Comparing the crime scene photos with only booking shots ensures the privacy of the general public, Harvey said. Certain types of criminals have high recidivism rates, he added, making the likelihood that the department has arrested certain suspects before relatively high.

Users feed crime images into Veritone IDentify, which analyzes certain facial features and creates a list of comparable booking photos. Police department employees then comb through that list, immediately discarding suggestions that obviously don't match -- such as suspects who are of a different gender or possible suspects who are known to have been somewhere else when the crime occurred.

"Often, what you're left with is a group of certain, potential individuals," Harvey said.

Veritone screenshot
Veritone sells an AI platform that can help law enforcement agents match mugshots to captured images

At that point, detectives can begin doing investigating the traditional way -- interviewing potential suspects, doing a line-up and combing through other records, such as GPS signals.

Harvey stressed that getting identified on the platform "isn't an arrest warrant," as the department still does a lot of follow-up work. Instead, the facial recognition for law enforcement technology helps save time, as detectives would otherwise have to comb through each booking photo one at a time, he said.

"We only have so many resources to bring to bear on these cases, and you work the ones that have the greatest likelihood of solving," Harvey said.

Solving crimes

So far, the Anaheim Police Department has found matches in about 150 cases using the Veritone platform. That number includes requests from neighboring agencies that do not currently have similar technology available to them.

Recently, for example, Harvey said, a sex crime occurred in a different county. The victim had seen the suspect's face, and the local police department brought in a sketch artist. The artist created a life-like sketch of the suspect and shared it with Anaheim, which ran it through the Veritone platform.

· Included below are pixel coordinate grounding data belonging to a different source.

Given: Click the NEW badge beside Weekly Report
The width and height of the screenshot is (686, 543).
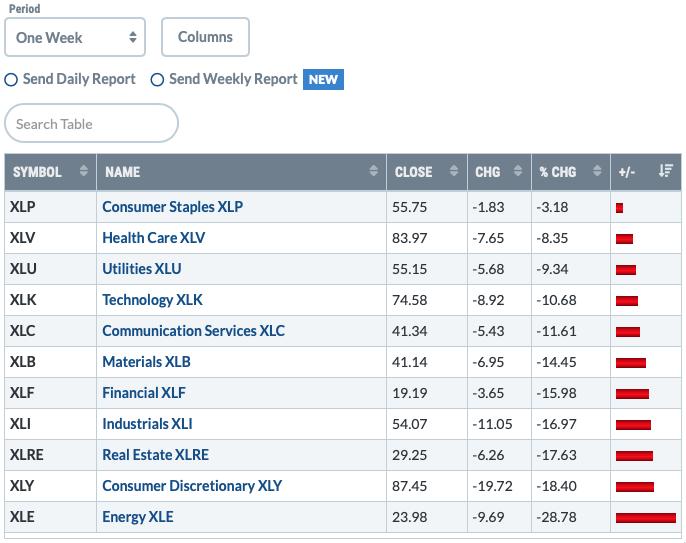Looking at the screenshot, I should tap(323, 79).
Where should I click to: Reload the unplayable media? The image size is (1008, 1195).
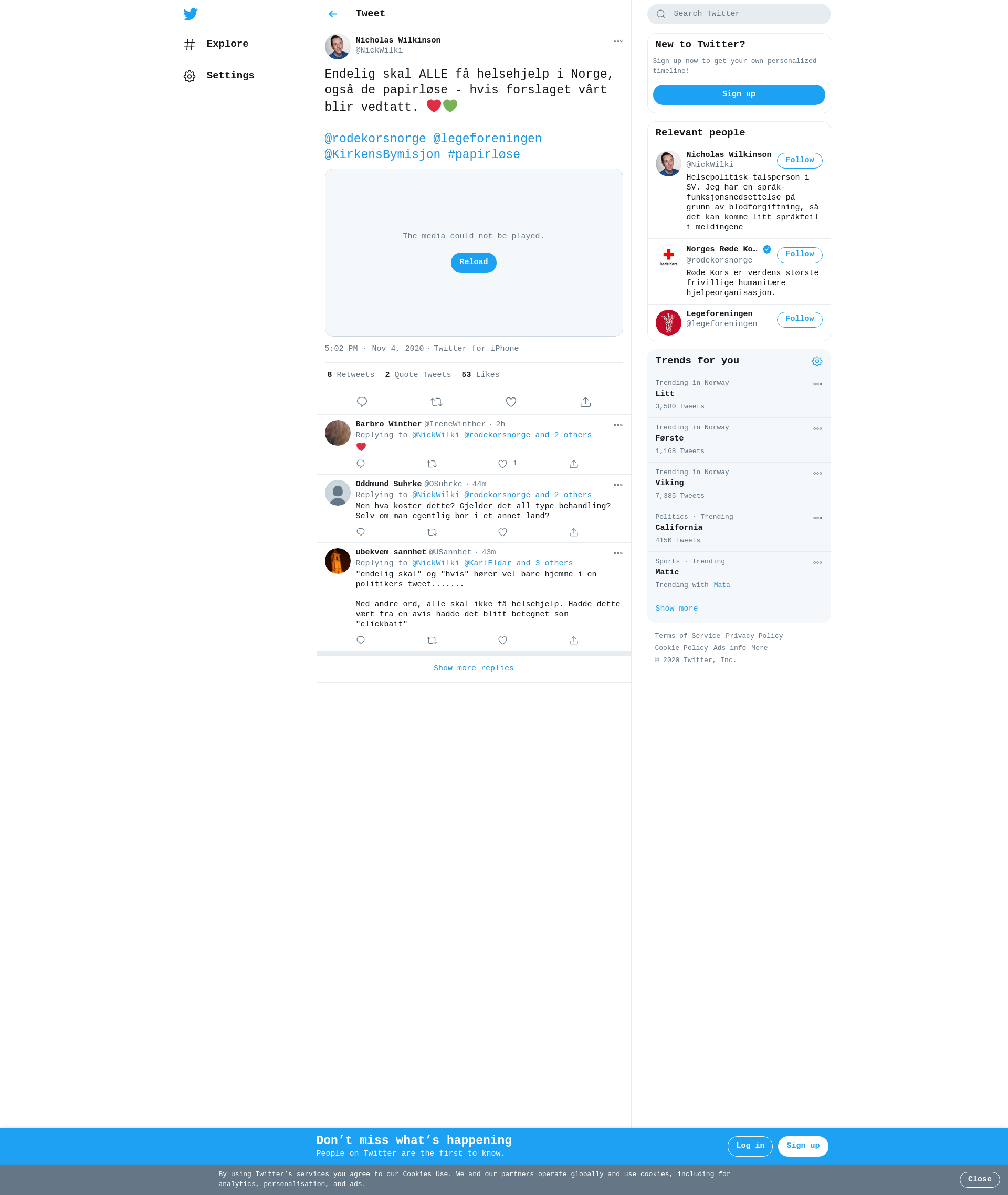pyautogui.click(x=473, y=263)
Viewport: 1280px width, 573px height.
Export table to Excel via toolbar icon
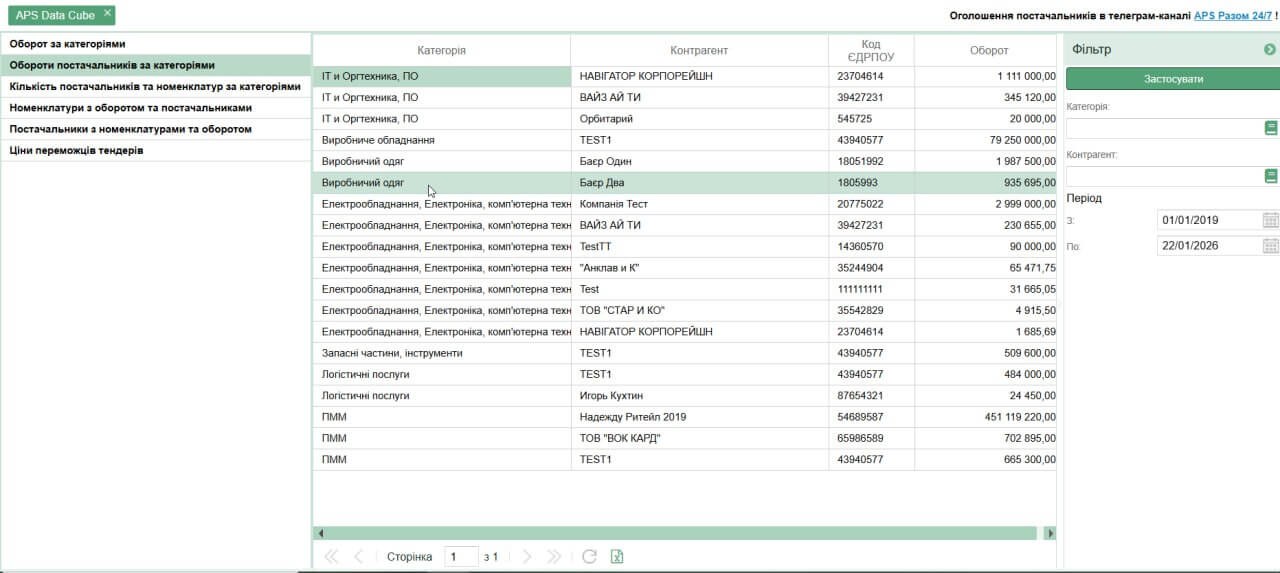tap(617, 557)
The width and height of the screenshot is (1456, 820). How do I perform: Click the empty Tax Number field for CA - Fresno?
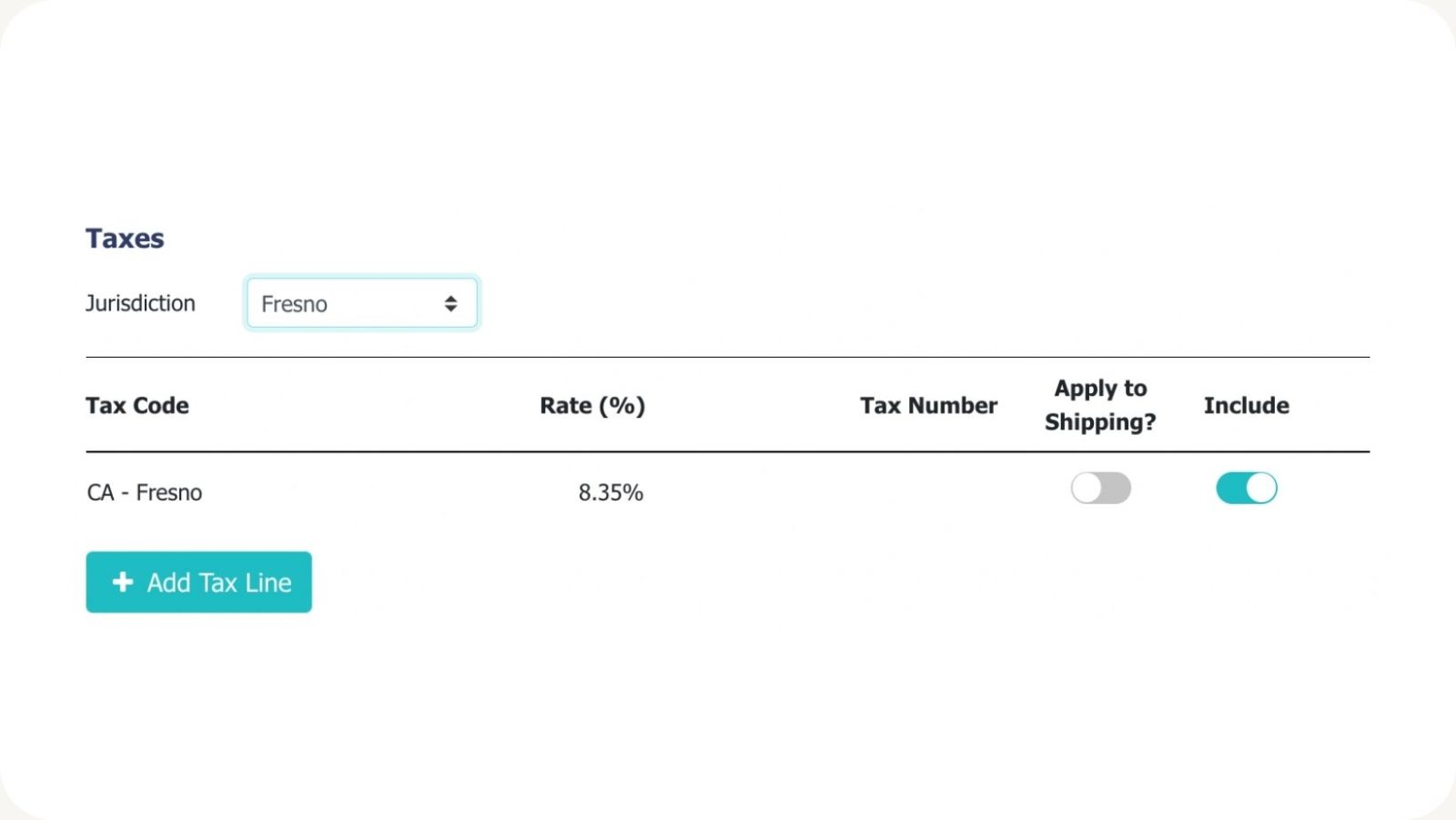coord(929,491)
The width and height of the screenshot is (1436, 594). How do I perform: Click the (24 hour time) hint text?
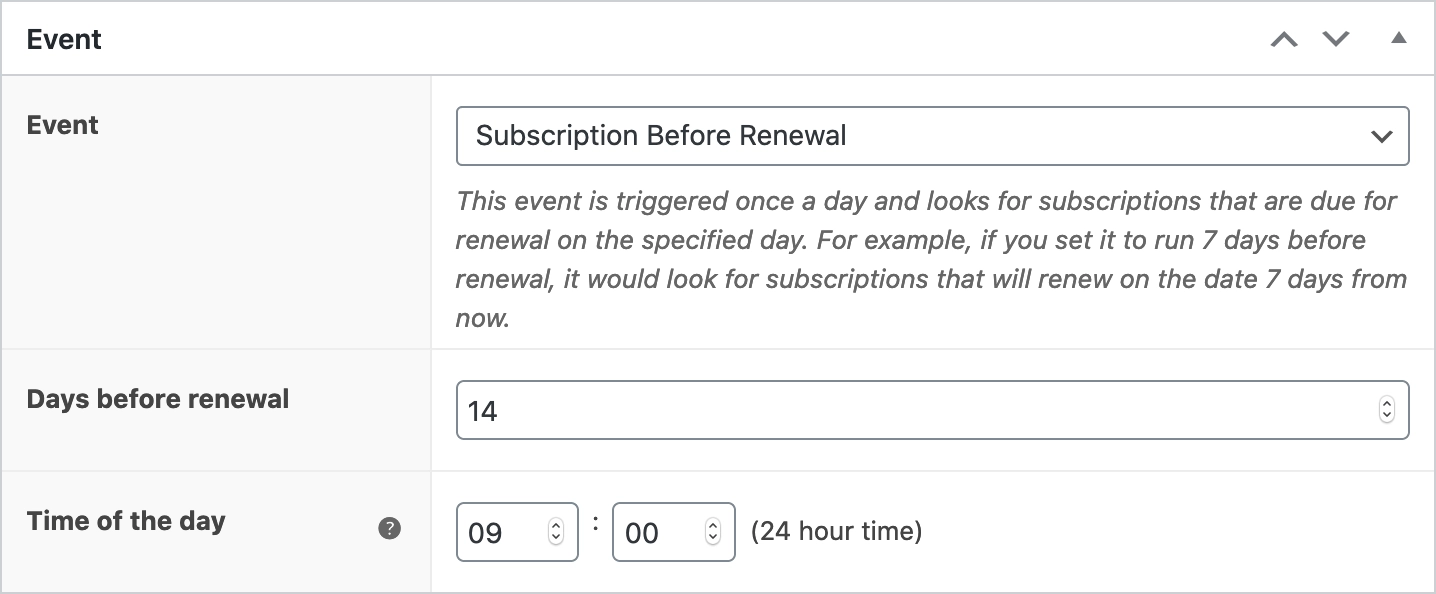pos(837,531)
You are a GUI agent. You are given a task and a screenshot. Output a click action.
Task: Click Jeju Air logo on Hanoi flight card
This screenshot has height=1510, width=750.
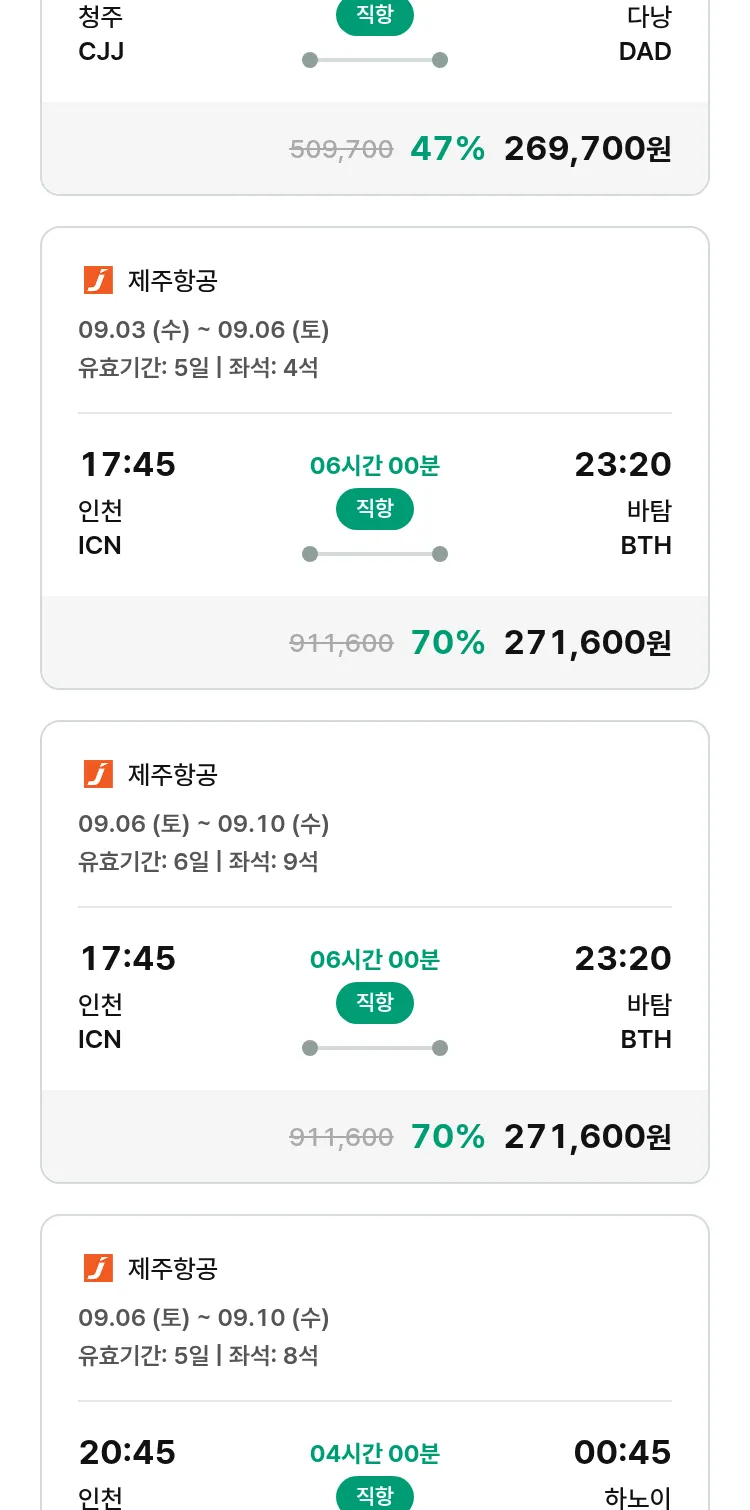coord(98,1269)
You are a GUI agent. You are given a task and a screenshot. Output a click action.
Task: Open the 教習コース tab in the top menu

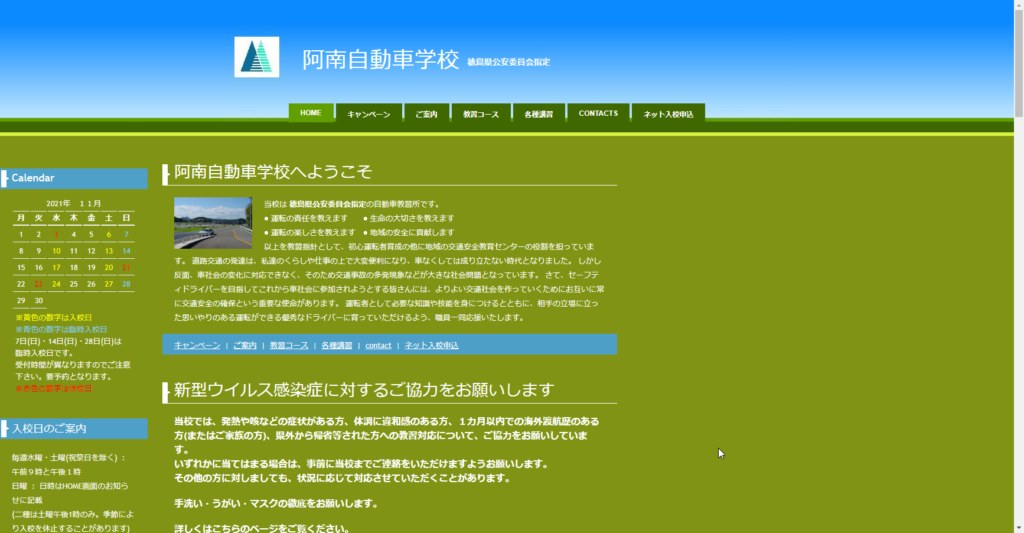pyautogui.click(x=481, y=114)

The sketch got some hits, and police investigators narrowed those down to about five booking photos, which they shared with the other department. After doing some follow-up work, the department arrested the suspect, who was later successfully prosecuted.

Veritone, Harvey said, is the only facial recognition platform the Anaheim Police Department has tried. So far, it has been a success.

There have been some challenges, however. There's no quick way to eliminate suggestions that don't work, for example, and the user interface could be easier to navigate, the deputy chief said.

"It was a bit cumbersome at first," he said. So the department, working with Veritone, created small workarounds to address the UI shortcomings.

Still, Harvey said, Veritone has "been far more successful than I imagined."

Earlier this year, MuckRock, a nonprofit collaborative news site, and Open the Government, a nonpartisan coalition that advocates for more transparent government, sent Freedom of Information Act (FOIA) requests to obtain documents from the Anaheim Police Department on its use of facial recognition technology. The two organizations sent a total of 112 FOIA requests with the largest police departments in the country in an effort to help the public understand how facial recognition technology is used by police departments.